*WHAT IS BEING ASKED*:
Please print the entries exactly, omitting each image.

*EXCERPTED RECORDS*:
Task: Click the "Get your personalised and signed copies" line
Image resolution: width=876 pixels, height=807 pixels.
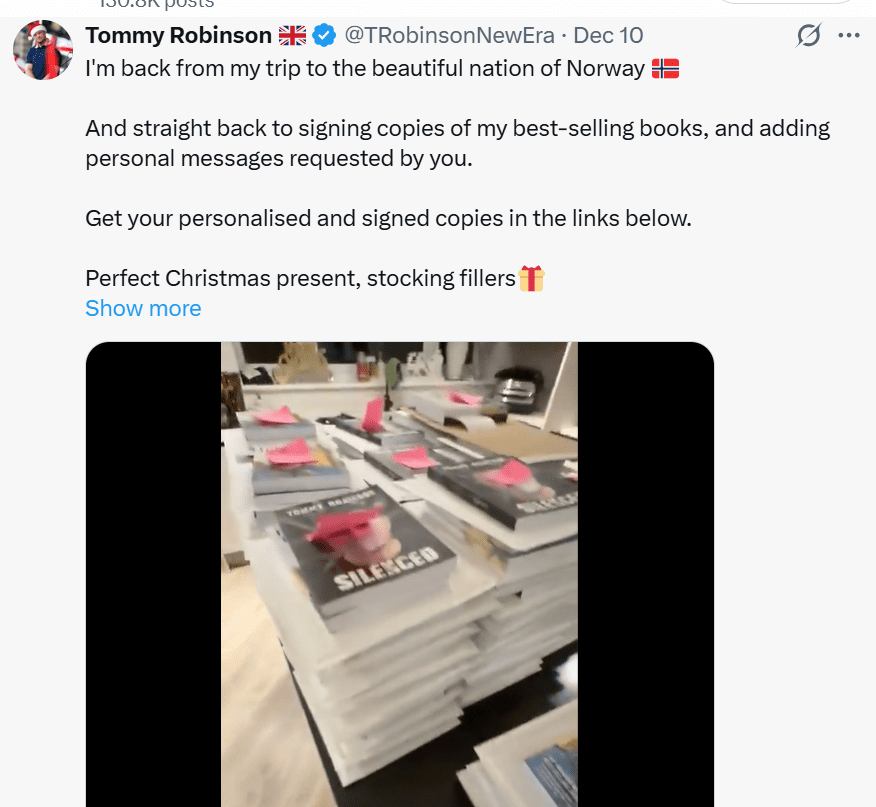Action: (388, 218)
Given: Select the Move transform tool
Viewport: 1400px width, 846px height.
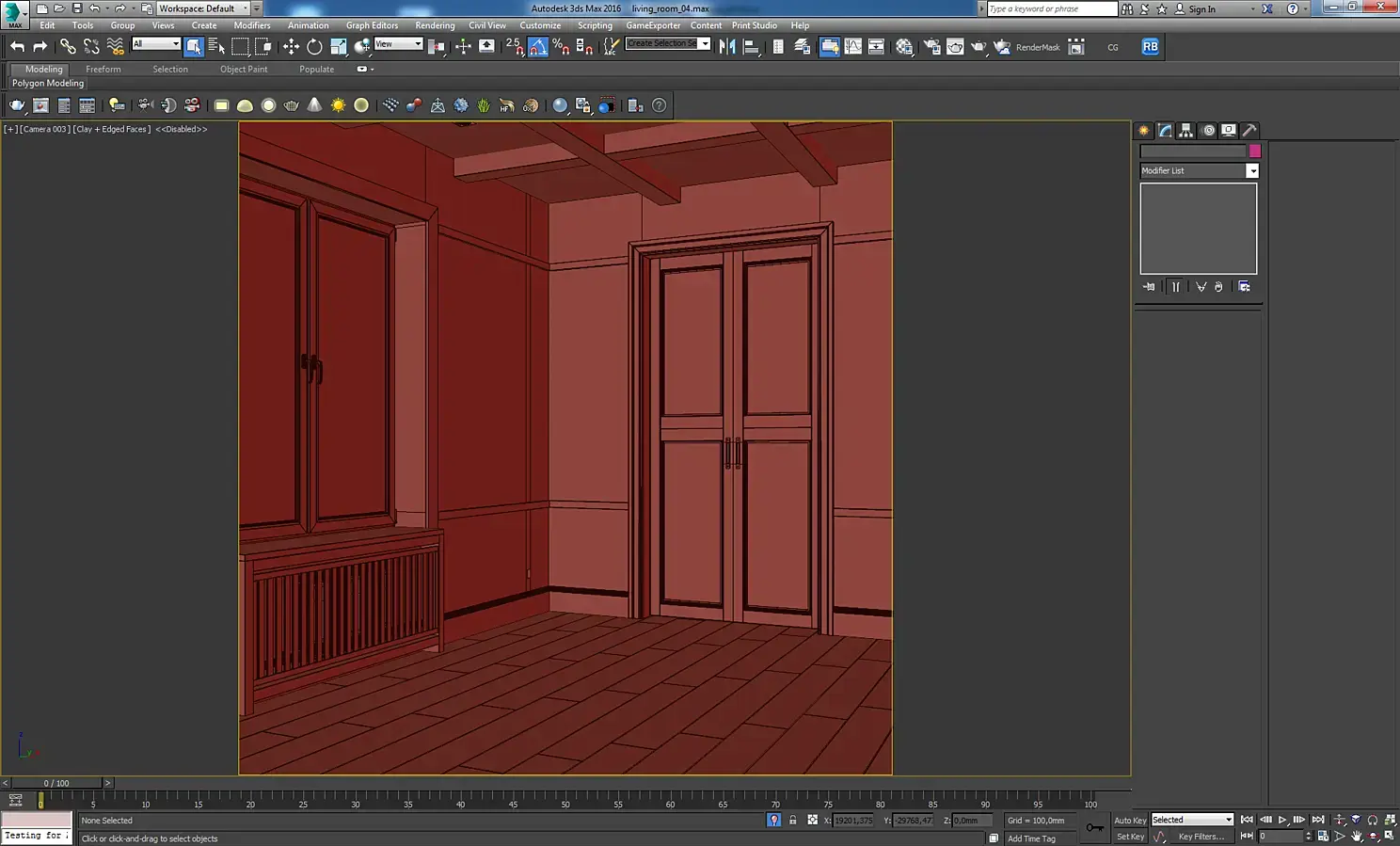Looking at the screenshot, I should pos(291,46).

*WRITTEN RESPONSE*:
Task: Click the "Get your personalised and signed copies" line
Image resolution: width=876 pixels, height=807 pixels.
Action: (388, 218)
Given: Select the Move transform tool
Viewport: 1400px width, 846px height.
Looking at the screenshot, I should pos(291,46).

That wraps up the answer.